17:01:37.943673 IP ip-INTERNAL_IP.ec2.internal.54456 > ip-INTERNAL_IP.ec2.internal.12201: Flags [P.], seq 848:1696, ack 69, win 342, options [nop,nop,TS val 583205806 ecr 583205120], length 848
E...l.@.@.h.........../...oi].w....Vec.....
"..."...POST /gelf HTTP/1.1
Host: 172.26.4.220:12201
Connection: keep-alive
X-Forwarded-For: MY_PUBLIC_IP, CLOUDFLARE_IP
X-Forwarded-Proto: http
X-Forwarded-Host: the.host.com
X-Forwarded-Port: 80
X-Real-IP: CLOUDFLARE_IP
Content-Length: 252
Accept-Encoding: gzip
CF-IPCountry: BR
CF-RAY: 4b6754c6cf8e5e88-TPA
CF-Visitor: {"scheme":"https"}
Content-Type: application/json
CF-Connecting-IP: MY_PUBLIC_IP
CDN-Loop: cloudflare
X-Consumer-ID: THE_GUID
X-Consumer-Custom-ID: something
X-Consumer-Username: something
X-Credential-Username: something

{ "MessageType": "Something", "short_message": "Test", "host": "https://the.host.com", "version": "1.1" }
17:01:47.944627 IP ip-INTERNAL_IP.ec2.internal.54456 > ip-INTERNAL_IP.ec2.internal.12201: Flags [F.], seq 1696, ack 70, win 342, options [nop,nop,TS val 583208306 ecr 583208306], length 0
E..4l.@.@.k.........../...r.].w....Vb......

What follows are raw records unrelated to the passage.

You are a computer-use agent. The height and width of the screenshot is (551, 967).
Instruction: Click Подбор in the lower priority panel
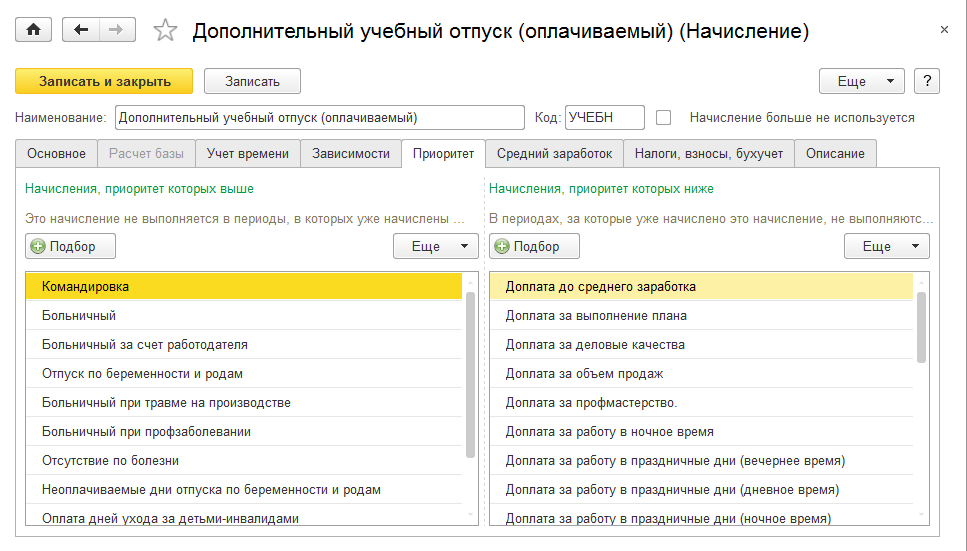[534, 246]
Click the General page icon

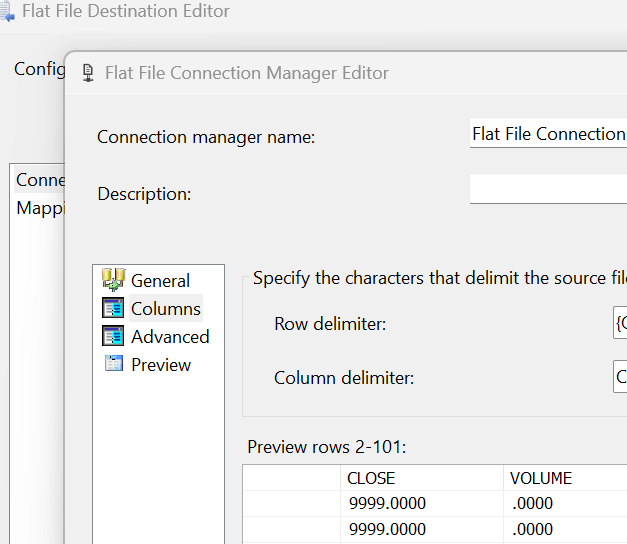pos(113,279)
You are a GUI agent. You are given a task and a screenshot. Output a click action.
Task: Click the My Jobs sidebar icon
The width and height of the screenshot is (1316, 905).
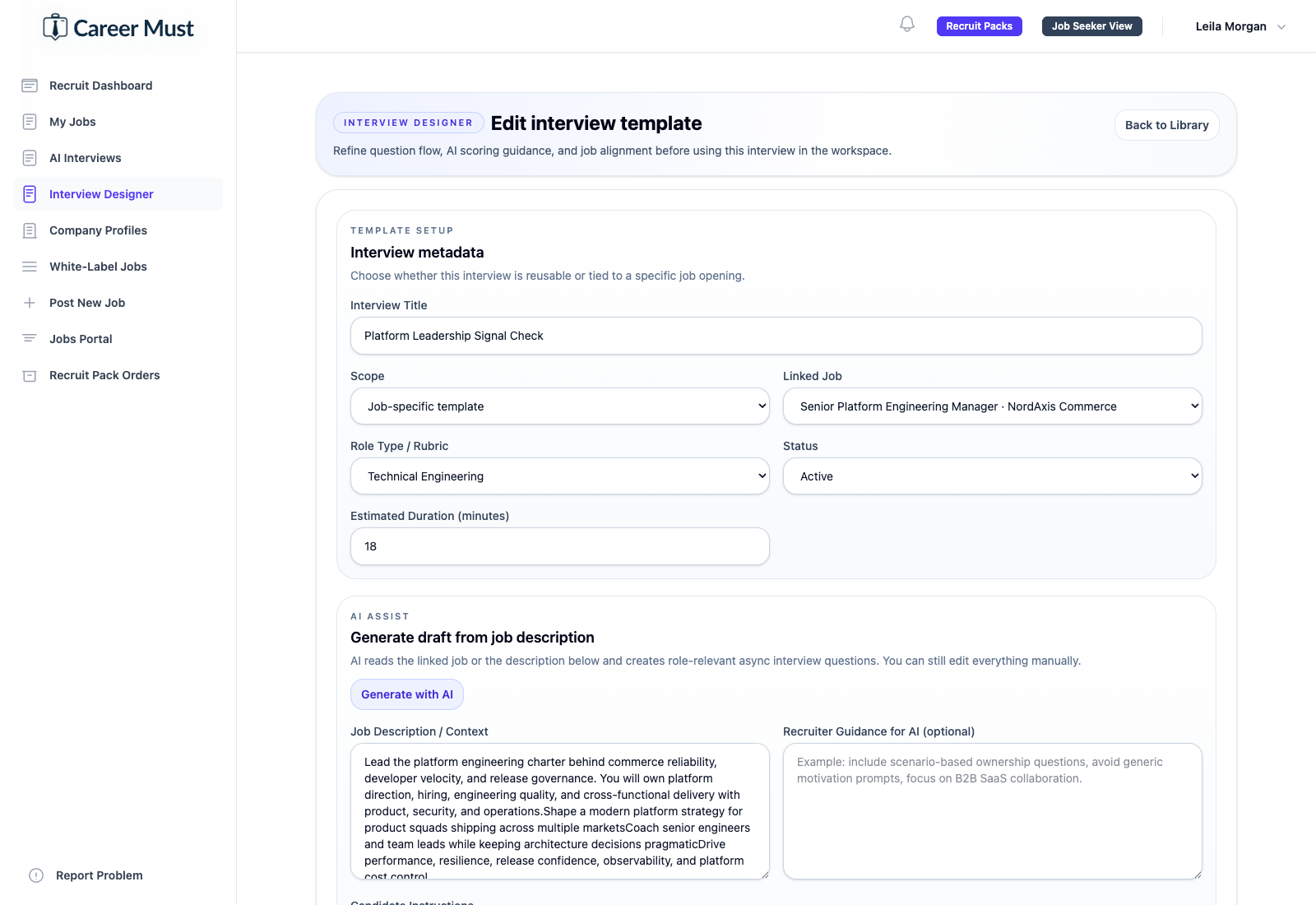point(30,122)
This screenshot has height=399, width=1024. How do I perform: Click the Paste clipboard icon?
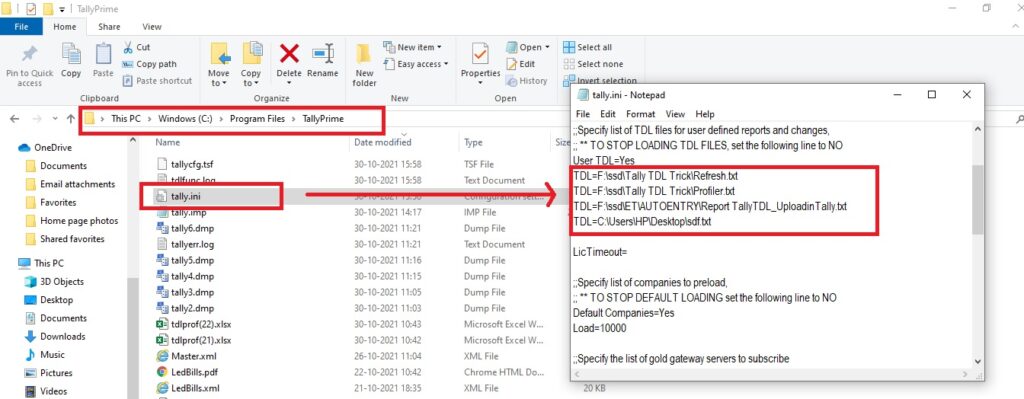[x=103, y=54]
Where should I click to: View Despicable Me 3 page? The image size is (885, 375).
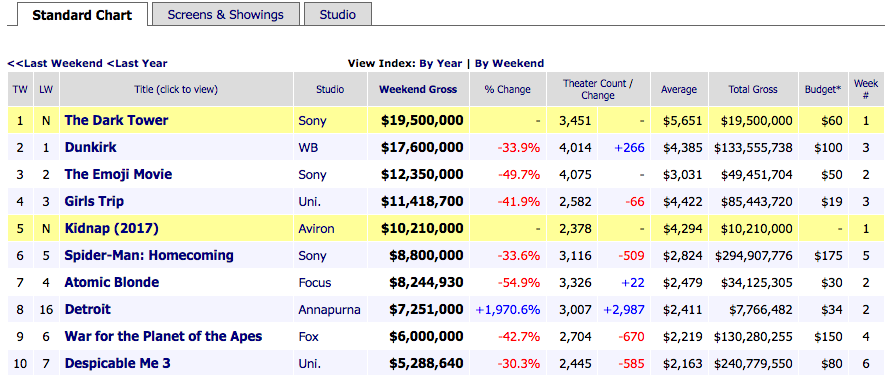click(x=117, y=363)
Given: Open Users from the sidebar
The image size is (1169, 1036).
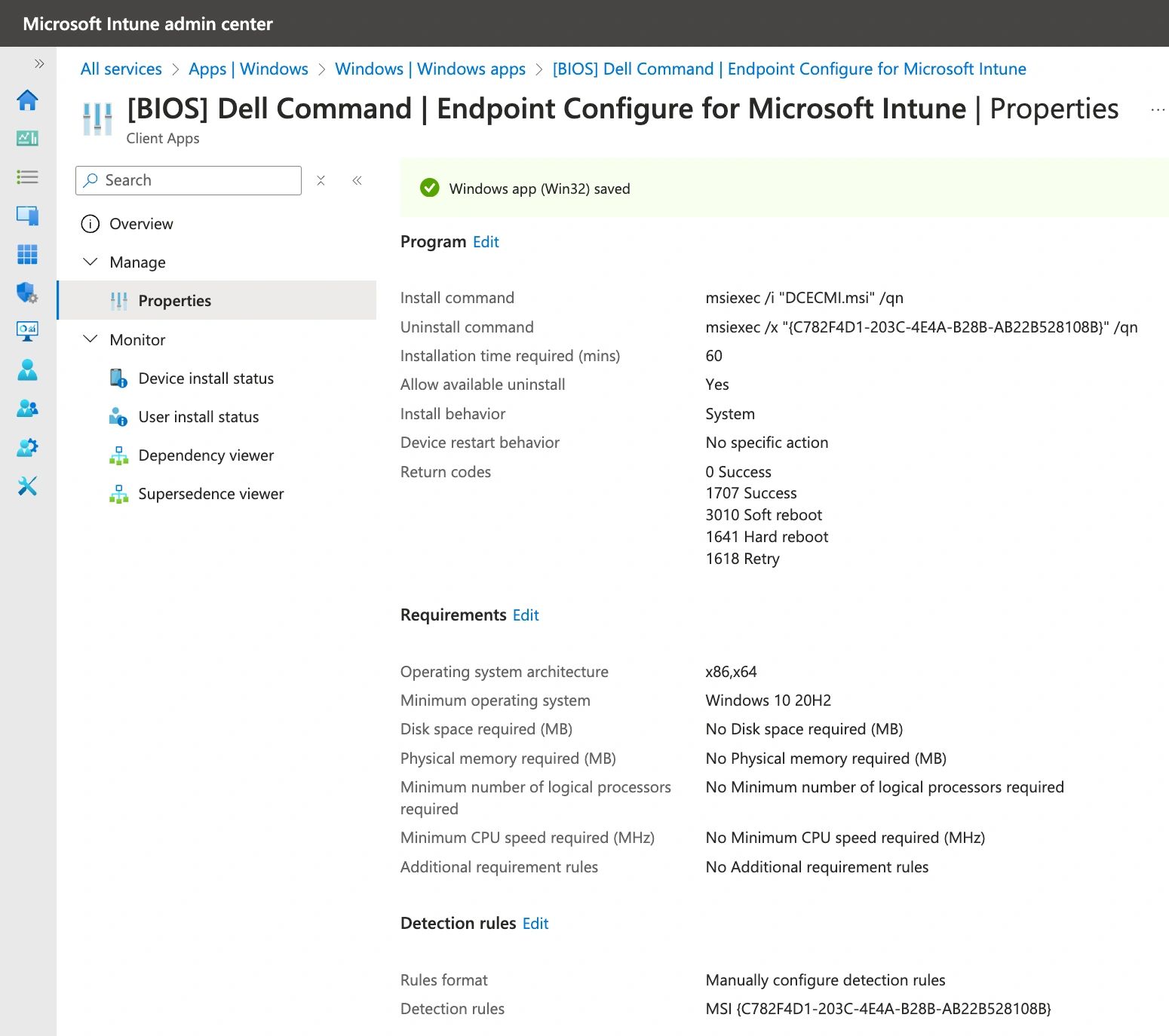Looking at the screenshot, I should [28, 369].
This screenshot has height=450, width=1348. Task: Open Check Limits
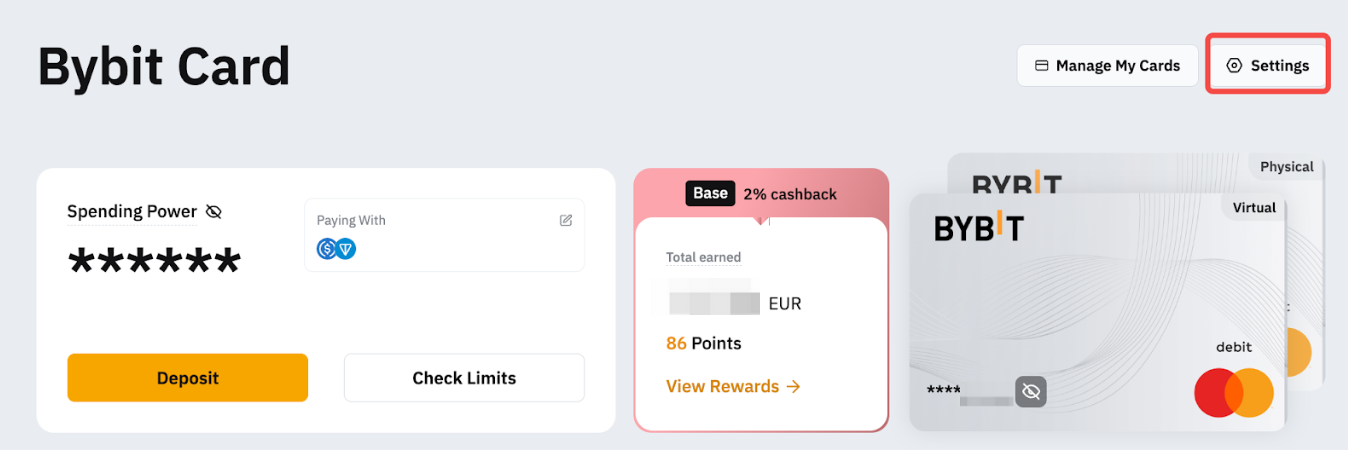(464, 378)
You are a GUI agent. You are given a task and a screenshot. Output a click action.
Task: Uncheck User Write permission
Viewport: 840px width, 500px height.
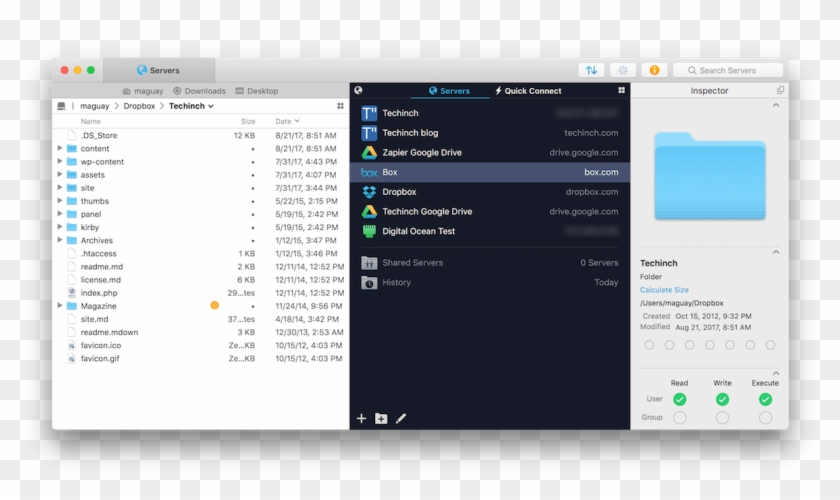pyautogui.click(x=722, y=399)
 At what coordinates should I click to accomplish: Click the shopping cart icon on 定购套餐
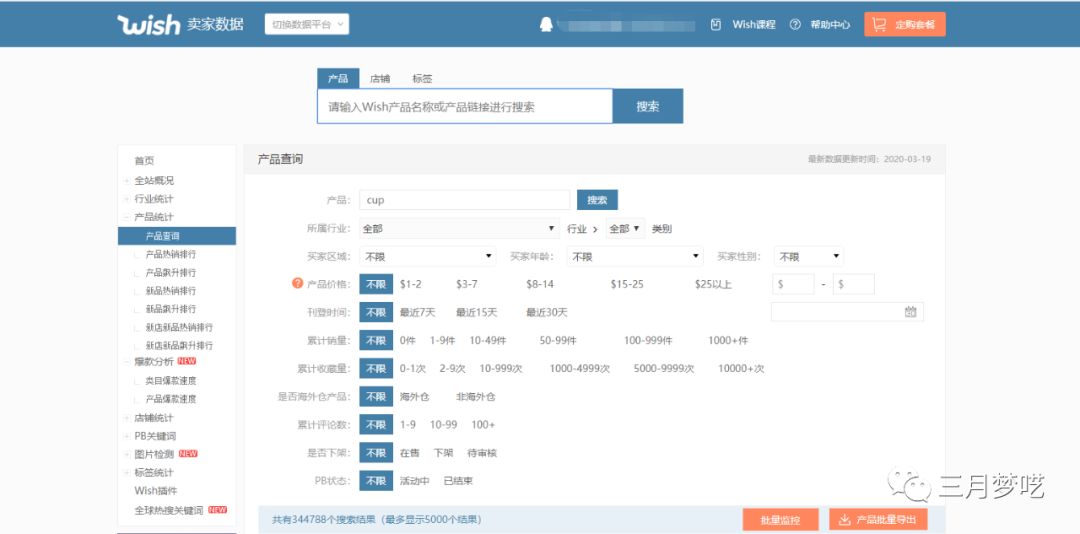pyautogui.click(x=879, y=24)
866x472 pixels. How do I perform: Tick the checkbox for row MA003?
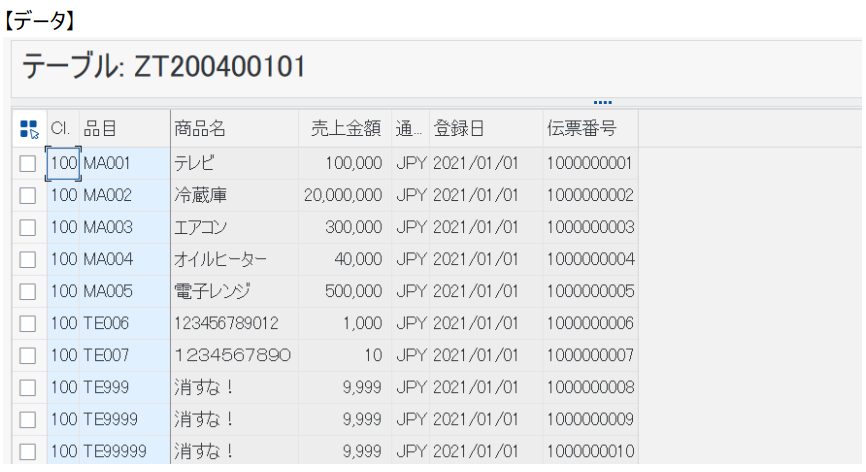[x=28, y=227]
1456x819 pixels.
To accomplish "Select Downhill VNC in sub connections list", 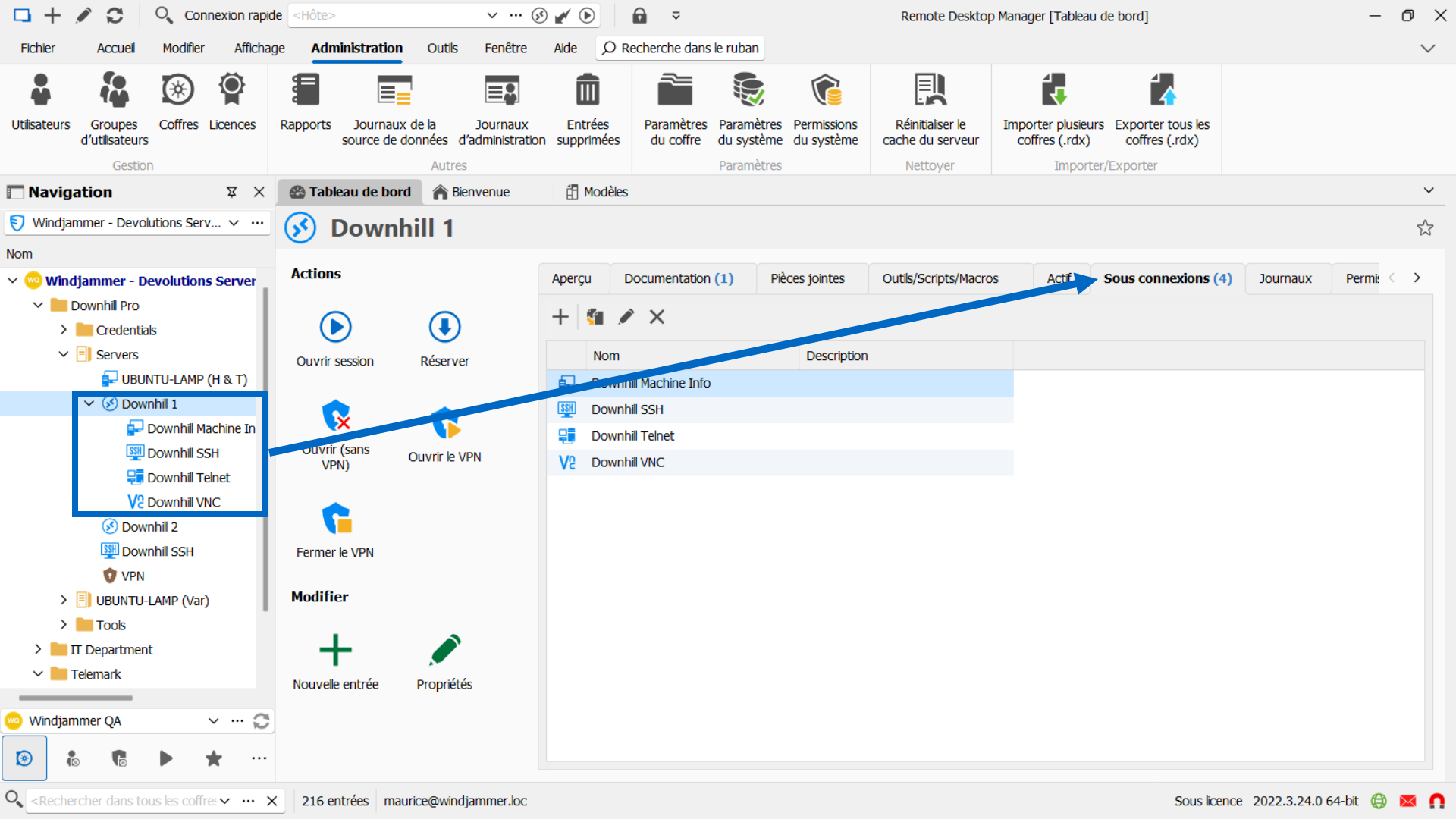I will click(x=628, y=462).
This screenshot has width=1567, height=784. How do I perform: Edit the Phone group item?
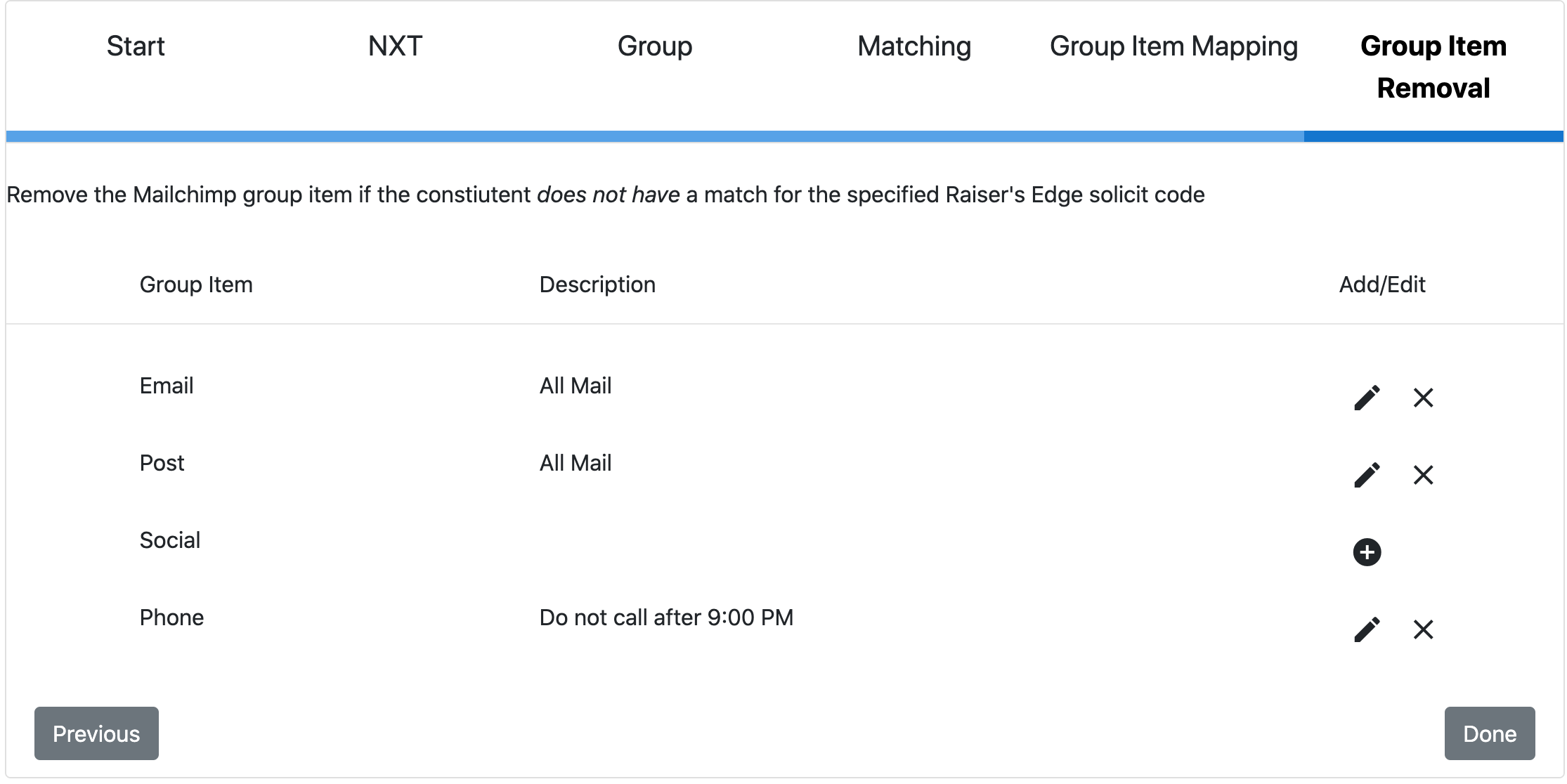(x=1367, y=629)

The last 2 dates 17:01:37.943673 and 17:01:47.944627 are 10 seconds apart because I have set “Idle writer timeout” to 10 seconds in the Input, if this value is changed the time for the call number 2 to timeout also changes.


GELF HTTP input issue after upgrading to 3.0
(Igor Krug) #2

Just to clarify Content-Length: 252 isn’t correct because I have shortened the json to post it here.


(Jan Doberstein) #3

we have a known issue that will be fixed in 3.0.1 that will be released shortly

The fix: https://github.com/Graylog2/graylog2-server/pull/5728


(Nick Clark) #4

You say it will be released shortly, when is that exactly?


(Jan Doberstein) #5

speaking of days here.


(Nick Clark) #6

Is it possible to make these modifications yourself?


(Jan Doberstein) #7

if you want to compile Graylog yourself from the current development master - feel free todo this.

In this community are enough discussions how to do this.